** Task description **
Your copy should start at the line with "You are a GUI" and end at the line with "Instruction: Click into" in the data below. Transcribe only those lines, exactly, pictures excluded.

** Materials provided **

——————

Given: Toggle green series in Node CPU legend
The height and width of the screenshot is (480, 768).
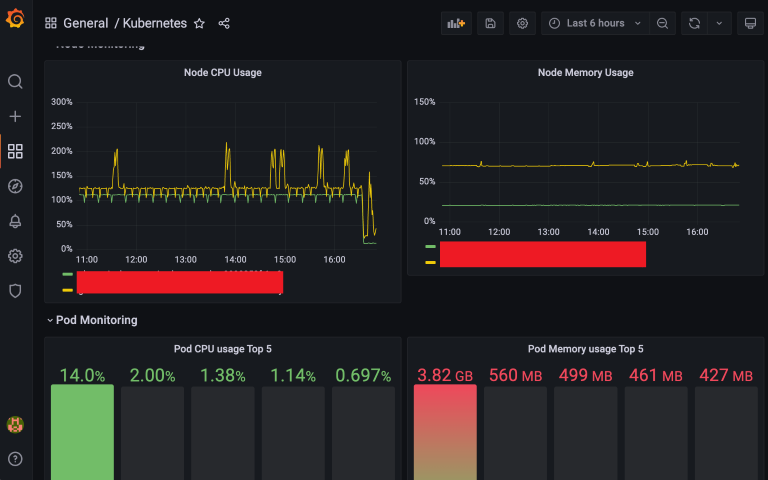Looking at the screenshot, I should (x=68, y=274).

——————

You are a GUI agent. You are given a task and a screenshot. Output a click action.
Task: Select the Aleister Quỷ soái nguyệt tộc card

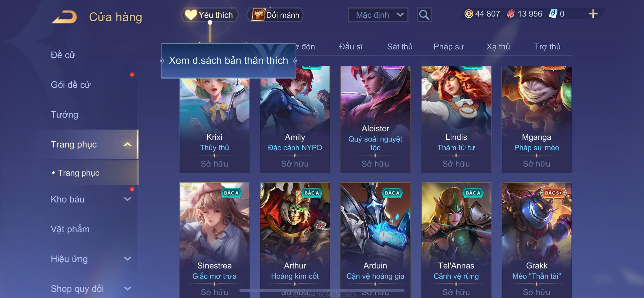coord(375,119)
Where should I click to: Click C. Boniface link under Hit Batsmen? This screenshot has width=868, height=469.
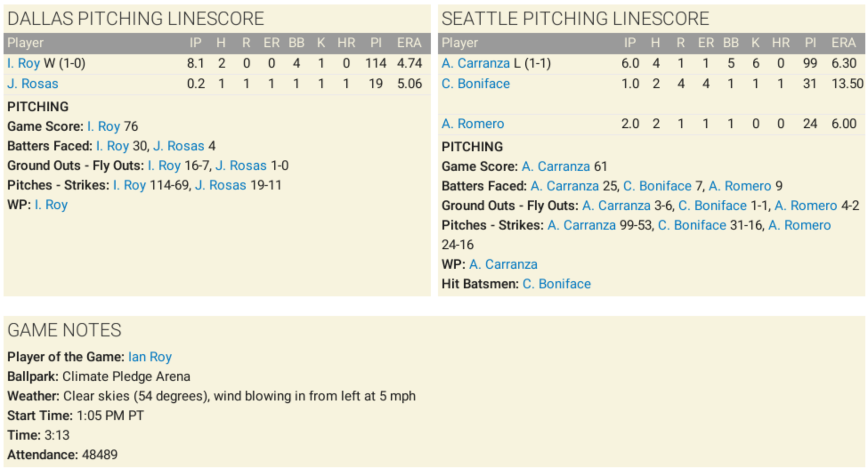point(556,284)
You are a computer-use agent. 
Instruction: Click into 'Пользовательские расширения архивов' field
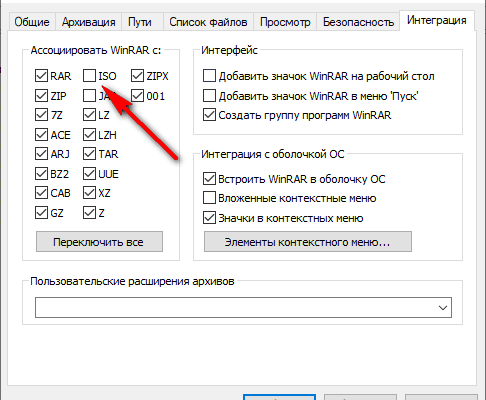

——————

** Solution for this task **
You are a GUI agent. You are given a task and a screenshot. Output a click action.
Task: Select the Aleister Quỷ soái nguyệt tộc card

coord(375,119)
Where should I click to: Click C. Boniface link under Hit Batsmen? This screenshot has width=868, height=469.
point(556,284)
You are a computer-use agent. 
Instruction: Click into 'Пользовательские расширения архивов' field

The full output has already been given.